You have a real, deployed, full-stack AI app. That's rarer than it sounds, and every direction from here is a weekend project that teaches one more real thing.

  • Make memory survive restarts. Swap InMemorySaver for SqliteSaver (one local file) or PostgresSaver (a real database). They share the checkpointer interface from Part 7, so it's mostly a one-line change to how you build checkpointer, plus a database connection. This is the direct fix for what you just watched happen.
  • Give each visitor their own threads. Add authentication with Clerk or NextAuth so two people don't share one pile of conversations. Right now every visitor shares the same localStorage-per-browser scheme; real users need real accounts.
  • Move slow work off the request. For long tool chains or background jobs, a queue like Celery or RQ lets the web process stay snappy while the heavy work runs elsewhere. This is the "graduate" architecture most production agents grow into.
  • Hand it more tools. You wrote two in Part 6; the same @tool pattern, or an MCP server, or a vector search over your own documents, all plug into the exact graph you already have.
  • Try a different brain. Swap the model in graph.py for the other commercial provider, or run one locally with Ollama. The MODEL constant means it's a one-line experiment.

What you built

Part 8
  • Two deployments that fit their jobs: the frontend as static files on Vercel's CDN, and the backend as one always-awake Fly machine, split because in-memory conversations need a single long-lived process.
  • A backend packaged for production: a pinned requirements.txt, a Dockerfile, and a .dockerignore that keeps your .venv and .env out of the image entirely.
  • The backend live on Fly: fly launch, keys set with fly secrets set (never in git), fly deploy, and a fly.toml tuned to keep one machine awake so memory survives.
  • The frontend live on Vercel: imported from GitHub with Root Directory frontend and NEXT_PUBLIC_API_BASE_URL pointed at the Fly URL, baked in at build time.
  • The loop closed: CORS pinned to your real Vercel origin with FRONTEND_ORIGIN, the chat working from your phone, and a clear-eyed grasp of why a redeploy wipes memory and what fixes it.

Test yourself

Score ··
01

Why does the backend go on a single always-awake Fly machine instead of a serverless platform that scales to zero?

02

The live frontend showed No 'Access-Control-Allow-Origin' header is present in the console.
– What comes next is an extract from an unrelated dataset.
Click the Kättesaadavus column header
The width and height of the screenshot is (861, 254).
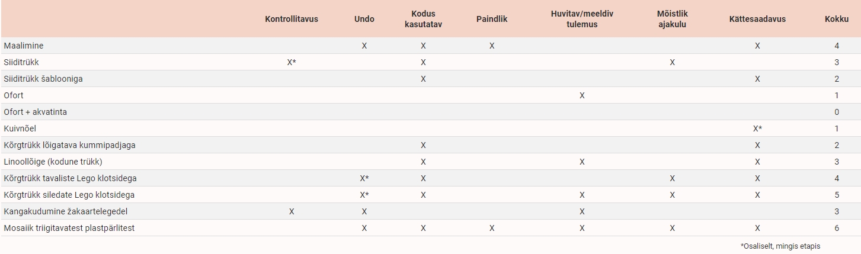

What caused it?

03

When does the value of NEXT_PUBLIC_API_BASE_URL actually get into your deployed frontend?

04

Why must your OpenAI or Anthropic API key never go in a NEXT_PUBLIC_ variable?

05

Everything worked, then a fly deploy made the bot forget your name. Why?

Commit the finale, from the project root:

BASH
git add .
git commit -m "part 8: deploy the frontend to Vercel and the backend to Fly"

Your bot is on the internet now, the same as any app you admire, served from two clouds to whoever you send the link. Eight parts ago it was an empty folder and a little fear of the word "agents." The next thing this bot learns, you're the one who gets to teach it.